Exercise instructions -> Copy out the listing word for word, from its first line through the line containing "pyautogui.click(x=699, y=85)", including that line.

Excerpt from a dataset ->
--------------------------------
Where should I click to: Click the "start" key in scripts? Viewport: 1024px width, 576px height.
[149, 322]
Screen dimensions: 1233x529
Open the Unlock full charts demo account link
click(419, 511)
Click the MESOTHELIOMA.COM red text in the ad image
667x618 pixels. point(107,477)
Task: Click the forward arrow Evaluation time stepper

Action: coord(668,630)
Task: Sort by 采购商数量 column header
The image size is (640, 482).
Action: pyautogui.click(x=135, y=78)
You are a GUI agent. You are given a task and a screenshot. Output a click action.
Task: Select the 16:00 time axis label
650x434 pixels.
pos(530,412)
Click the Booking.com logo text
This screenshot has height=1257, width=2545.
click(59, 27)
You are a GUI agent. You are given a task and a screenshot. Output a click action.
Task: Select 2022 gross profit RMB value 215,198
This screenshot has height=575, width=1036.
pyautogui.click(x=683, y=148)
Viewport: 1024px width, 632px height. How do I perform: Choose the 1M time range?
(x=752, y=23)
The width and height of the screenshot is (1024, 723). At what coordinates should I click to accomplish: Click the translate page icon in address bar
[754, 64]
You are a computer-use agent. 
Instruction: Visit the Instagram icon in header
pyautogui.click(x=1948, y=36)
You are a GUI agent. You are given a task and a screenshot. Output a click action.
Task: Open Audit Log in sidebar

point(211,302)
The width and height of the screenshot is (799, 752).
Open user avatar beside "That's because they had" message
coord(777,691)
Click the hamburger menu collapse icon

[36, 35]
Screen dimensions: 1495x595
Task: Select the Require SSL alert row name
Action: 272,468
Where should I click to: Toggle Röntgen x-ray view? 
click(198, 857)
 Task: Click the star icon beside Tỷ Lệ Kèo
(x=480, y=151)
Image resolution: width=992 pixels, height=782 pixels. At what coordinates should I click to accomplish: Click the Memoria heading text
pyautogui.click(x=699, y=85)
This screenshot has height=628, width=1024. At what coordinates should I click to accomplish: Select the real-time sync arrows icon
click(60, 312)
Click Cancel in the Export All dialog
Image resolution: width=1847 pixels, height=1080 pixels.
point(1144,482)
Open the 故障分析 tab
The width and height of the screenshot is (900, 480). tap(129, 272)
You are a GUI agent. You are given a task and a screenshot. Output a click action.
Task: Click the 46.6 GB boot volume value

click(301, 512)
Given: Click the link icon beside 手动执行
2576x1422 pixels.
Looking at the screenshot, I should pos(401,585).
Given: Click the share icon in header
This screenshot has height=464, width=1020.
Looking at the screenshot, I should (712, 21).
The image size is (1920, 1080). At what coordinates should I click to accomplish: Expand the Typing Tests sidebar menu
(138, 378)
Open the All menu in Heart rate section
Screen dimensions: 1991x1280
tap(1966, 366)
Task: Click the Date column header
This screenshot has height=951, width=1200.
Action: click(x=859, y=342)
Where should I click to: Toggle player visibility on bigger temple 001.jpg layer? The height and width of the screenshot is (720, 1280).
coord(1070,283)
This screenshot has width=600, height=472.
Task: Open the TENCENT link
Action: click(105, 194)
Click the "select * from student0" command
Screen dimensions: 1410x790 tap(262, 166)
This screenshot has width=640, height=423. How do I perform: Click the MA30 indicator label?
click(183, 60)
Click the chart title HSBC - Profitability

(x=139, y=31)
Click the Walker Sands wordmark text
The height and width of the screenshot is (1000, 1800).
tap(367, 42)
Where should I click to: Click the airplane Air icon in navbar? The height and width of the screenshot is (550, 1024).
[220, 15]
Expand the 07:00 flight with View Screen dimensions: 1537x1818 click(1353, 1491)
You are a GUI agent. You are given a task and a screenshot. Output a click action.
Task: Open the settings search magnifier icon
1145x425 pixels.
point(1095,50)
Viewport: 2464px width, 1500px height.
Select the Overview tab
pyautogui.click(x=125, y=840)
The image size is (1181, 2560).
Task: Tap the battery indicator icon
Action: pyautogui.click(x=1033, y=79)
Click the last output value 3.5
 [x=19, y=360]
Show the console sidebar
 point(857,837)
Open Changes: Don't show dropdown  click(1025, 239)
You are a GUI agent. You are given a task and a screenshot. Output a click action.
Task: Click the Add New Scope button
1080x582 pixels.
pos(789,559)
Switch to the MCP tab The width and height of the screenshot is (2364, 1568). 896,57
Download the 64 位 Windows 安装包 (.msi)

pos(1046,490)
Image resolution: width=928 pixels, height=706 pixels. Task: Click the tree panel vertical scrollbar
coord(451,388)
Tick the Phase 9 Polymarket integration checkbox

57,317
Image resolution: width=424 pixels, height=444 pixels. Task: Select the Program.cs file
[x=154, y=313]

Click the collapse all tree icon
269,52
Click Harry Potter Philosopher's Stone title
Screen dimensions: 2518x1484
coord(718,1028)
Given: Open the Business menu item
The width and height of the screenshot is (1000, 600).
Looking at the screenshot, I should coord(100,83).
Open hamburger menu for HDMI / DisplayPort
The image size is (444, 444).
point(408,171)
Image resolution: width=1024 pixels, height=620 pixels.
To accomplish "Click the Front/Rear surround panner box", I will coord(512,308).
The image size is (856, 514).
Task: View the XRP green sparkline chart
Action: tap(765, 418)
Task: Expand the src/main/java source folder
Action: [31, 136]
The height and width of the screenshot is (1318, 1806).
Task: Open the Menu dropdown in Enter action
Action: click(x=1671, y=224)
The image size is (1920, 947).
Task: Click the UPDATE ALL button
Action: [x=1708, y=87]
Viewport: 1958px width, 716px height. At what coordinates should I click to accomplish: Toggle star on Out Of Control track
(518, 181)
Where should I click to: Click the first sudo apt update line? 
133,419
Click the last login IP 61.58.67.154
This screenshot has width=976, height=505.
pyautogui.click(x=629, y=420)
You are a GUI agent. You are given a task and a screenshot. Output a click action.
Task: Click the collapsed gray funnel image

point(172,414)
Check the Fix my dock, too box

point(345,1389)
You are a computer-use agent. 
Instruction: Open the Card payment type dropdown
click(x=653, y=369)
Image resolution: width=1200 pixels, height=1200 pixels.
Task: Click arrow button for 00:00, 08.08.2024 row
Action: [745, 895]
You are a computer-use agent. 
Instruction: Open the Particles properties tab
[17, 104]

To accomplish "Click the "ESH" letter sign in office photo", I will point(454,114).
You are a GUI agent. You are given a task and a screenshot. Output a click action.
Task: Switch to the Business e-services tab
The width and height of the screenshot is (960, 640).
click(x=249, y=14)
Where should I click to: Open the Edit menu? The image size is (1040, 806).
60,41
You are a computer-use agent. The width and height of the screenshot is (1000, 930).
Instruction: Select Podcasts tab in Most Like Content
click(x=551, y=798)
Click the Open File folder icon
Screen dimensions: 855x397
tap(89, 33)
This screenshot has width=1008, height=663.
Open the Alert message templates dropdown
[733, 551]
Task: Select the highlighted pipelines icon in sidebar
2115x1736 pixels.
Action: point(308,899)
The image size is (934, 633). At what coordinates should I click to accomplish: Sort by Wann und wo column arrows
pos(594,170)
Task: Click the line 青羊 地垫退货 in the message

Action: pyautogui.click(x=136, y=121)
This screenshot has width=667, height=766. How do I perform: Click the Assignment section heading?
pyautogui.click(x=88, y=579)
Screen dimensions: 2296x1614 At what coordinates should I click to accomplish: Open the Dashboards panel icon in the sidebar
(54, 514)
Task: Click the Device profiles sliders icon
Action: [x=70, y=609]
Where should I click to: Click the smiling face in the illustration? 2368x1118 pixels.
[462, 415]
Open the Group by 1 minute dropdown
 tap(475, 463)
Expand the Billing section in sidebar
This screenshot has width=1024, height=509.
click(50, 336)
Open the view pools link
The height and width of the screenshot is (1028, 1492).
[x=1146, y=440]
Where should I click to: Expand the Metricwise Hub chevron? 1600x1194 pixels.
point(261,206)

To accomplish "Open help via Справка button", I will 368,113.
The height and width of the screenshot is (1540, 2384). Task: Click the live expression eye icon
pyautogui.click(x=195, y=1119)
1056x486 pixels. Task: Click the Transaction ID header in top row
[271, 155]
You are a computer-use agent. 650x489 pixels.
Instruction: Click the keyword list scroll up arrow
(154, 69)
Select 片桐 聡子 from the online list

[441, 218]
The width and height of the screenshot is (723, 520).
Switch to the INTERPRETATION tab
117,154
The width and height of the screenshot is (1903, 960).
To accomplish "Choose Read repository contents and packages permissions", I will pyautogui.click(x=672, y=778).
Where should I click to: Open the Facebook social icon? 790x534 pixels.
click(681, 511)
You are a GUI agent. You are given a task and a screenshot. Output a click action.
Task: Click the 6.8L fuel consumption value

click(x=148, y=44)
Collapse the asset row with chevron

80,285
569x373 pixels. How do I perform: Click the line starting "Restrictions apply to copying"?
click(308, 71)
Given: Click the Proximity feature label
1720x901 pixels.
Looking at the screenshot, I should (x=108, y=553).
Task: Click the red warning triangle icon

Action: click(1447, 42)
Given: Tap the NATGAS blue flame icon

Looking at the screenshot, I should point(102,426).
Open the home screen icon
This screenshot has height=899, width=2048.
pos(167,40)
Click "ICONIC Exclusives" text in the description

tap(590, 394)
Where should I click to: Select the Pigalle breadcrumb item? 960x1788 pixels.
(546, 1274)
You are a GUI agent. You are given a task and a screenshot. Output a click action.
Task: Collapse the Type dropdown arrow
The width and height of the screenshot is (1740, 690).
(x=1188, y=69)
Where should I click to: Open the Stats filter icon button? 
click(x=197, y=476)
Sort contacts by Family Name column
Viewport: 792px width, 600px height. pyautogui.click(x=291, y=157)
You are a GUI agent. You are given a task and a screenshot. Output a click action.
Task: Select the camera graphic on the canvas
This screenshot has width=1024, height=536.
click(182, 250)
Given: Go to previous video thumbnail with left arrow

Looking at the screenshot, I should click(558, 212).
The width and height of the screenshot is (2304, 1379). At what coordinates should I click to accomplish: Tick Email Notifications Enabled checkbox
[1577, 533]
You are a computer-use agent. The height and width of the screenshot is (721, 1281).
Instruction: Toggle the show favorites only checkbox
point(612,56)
--------------------------------
Problem solution ->
Where should I click to: Click the "start" key in scripts? Viewport: 1024px width, 576px height.
[149, 322]
Screen dimensions: 1233x529
Open the Unlock full charts demo account link
click(419, 511)
Click the MESOTHELIOMA.COM red text in the ad image
667x618 pixels. point(107,477)
Task: Click the forward arrow Evaluation time stepper

Action: coord(668,630)
Task: Sort by 采购商数量 column header
The image size is (640, 482).
Action: pyautogui.click(x=135, y=78)
You are a GUI agent. You are given a task and a screenshot. Output a click action.
Task: Select the 16:00 time axis label
650x434 pixels.
pos(530,412)
Click the Booking.com logo text
This screenshot has height=1257, width=2545.
click(59, 27)
You are a GUI agent. You are given a task and a screenshot. Output a click action.
Task: Select 2022 gross profit RMB value 215,198
This screenshot has height=575, width=1036.
pyautogui.click(x=683, y=148)
Viewport: 1024px width, 632px height. How do I perform: Choose the 1M time range?
(x=752, y=23)
The width and height of the screenshot is (1024, 723). At what coordinates should I click to accomplish: Click the translate page icon in address bar
[754, 64]
You are a computer-use agent. 
Instruction: Visit the Instagram icon in header
pyautogui.click(x=1948, y=36)
You are a GUI agent. You are given a task and a screenshot. Output a click action.
Task: Open Audit Log in sidebar

point(211,302)
The width and height of the screenshot is (799, 752).
Open user avatar beside "That's because they had" message
coord(777,691)
Click the hamburger menu collapse icon

[36, 35]
Screen dimensions: 1495x595
Task: Select the Require SSL alert row name
Action: 272,468
Where should I click to: Toggle Röntgen x-ray view? 
click(198, 857)
 Task: Click the star icon beside Tỷ Lệ Kèo
(x=480, y=151)
Image resolution: width=992 pixels, height=782 pixels. At what coordinates should I click to accomplish: Click the Memoria heading text
pyautogui.click(x=699, y=85)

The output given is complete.